Cheers au Supersonic

Depuis bientôt dix ans, les Cheers font la tournée des salles parisiennes avec leur rock psychédélique. Du Gibus à l’Espace B, en passant par les Eurockéennes de Belfort, ce sont des vétérans de la scène française. Certains membres ont déjà joué à SxSW, c’est pour dire ! Et la bonne nouvelle, c’est qu’ils ont survécu à la pandémie et reviennent encore plus chauffés que jamais. Les Cheers jouaient ce soir en première partie des Casablanca Drivers.

Cheers

Le groupe se met en place, que la foule est déjà amassée devant pour les encourager. Sur la scène, le groupe est bien entassé, car à six membres, comptant trois guitaristes, il ne reste plus beaucoup de place. Une casquette des Yankee vissée sur le crane, le chanteur Paul se lance. En quelques accords nous voilà déjà en Californie, d’ailleurs le bassiste doit avoir trop chaud avec son pull Cheers.

L’ambiance est très détendue, pendant que Paul cherche son Capo pour le prochain morceau. Puis c’est au tour de Hugo d’avoir quelques problèmes techniques. Le groupe semble un peu rouillé, mais ils se lancent avec assurance dans ‘Superdazed’, et on sentirait presque le sable sous nos pieds. Paul se met ensuite aux claviers pour un moment crooner sur ‘Flat Earth Society’, que Gaspard va relever d’une excellente ligne de batterie.

Le groupe joue aux chaises musicales, Marek va lâcher son acoustique, et c’est parti pour un endless summer ensemble pendant que dehors, novembre est mordant. Un moment de flottement nous rappelle une fois de plus à la réalité, car Hugo a du mal à accorder sa douze cordes… Mais le public, constitué de fans de la première heure, crie à tout va qu’ils sont heureux de se retrouver “à l’ancienne”. Bientôt dans la fosse, ça s’excite, ça danse.

Le groupe reprend les rennes, avec Hugo au clavier pour un chant à l’unisson avec son frère.
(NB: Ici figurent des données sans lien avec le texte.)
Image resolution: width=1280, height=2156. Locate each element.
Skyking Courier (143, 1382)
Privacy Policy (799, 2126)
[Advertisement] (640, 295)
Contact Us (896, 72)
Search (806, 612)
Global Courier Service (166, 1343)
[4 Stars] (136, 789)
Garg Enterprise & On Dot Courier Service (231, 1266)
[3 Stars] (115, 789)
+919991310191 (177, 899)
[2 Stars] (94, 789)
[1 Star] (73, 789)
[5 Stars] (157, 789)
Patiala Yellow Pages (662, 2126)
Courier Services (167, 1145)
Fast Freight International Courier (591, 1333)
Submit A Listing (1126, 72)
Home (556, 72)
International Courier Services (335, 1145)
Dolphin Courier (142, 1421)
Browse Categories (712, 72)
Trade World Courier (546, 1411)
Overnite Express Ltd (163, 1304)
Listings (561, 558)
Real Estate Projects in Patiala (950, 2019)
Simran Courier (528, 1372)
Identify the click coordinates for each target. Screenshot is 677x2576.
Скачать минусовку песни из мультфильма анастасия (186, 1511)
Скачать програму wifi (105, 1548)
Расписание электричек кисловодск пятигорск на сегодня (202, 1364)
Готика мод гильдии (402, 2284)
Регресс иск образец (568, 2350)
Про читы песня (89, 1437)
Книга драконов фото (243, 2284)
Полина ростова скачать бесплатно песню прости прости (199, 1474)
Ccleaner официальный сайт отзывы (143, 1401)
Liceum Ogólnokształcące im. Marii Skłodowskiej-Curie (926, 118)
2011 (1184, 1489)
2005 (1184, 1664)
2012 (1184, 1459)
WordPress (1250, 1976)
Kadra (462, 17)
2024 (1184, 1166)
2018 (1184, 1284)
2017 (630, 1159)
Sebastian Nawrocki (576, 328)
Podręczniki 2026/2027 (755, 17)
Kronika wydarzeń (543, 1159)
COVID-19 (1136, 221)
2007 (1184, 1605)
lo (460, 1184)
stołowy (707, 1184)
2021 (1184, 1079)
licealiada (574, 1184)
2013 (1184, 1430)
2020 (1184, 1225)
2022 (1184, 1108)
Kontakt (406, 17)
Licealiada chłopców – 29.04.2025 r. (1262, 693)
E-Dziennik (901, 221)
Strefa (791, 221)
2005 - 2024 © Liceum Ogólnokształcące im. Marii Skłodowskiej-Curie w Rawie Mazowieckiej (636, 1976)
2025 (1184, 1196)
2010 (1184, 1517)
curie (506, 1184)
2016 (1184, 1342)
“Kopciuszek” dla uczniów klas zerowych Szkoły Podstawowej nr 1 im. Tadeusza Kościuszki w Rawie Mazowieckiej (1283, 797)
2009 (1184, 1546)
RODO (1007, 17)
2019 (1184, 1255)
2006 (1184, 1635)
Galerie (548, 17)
Dans la foule, les gens se prennent dans les bras, et une fois de plus Gaspard en profite pour aligner quelques fûts. Enfin, pour clore le set, car l’ingé son leur indique qu’ils le temps d’une dernière, Cheers ressort un vieux tube, ‘(I Just Want to) Dance with Someone’, aux tonalités presque pop-punk, qui lance un joli pogo dans la fosse.


Casablanca Drivers

Le combo pop acidulée et humour acéré a toujours marché pour les Casablanca Drivers. Plus mûrs, le groupe est moins impressionné par le public. En plus, ils ont leur propre chauffeur de salle sur scène, on se croirait presque dans un stade. Le set est fun, très dansant… Et empli de surprises : juste après un morceau très punk rock californien, ils se lancent dans une pop langoureuse sur laquelle ils viennent poser un flow de rap. Et pour le final, les Casablanca Drivers sortent leur ultime ‘Crocodile Rockstar’, qui part dans tous les sens, avec même un son d’orgue à la fin. Car après tout, pourquoi pas.

A noter que Nicolas, le chanteur des Casablanca Drivers, vient de sortir un premier album sous le nom de Omar Jr, groupe qu’il a monté avec Fabrice des Naive New Beaters. A écouter : Azul Agav, premier album de Mezcal Pop.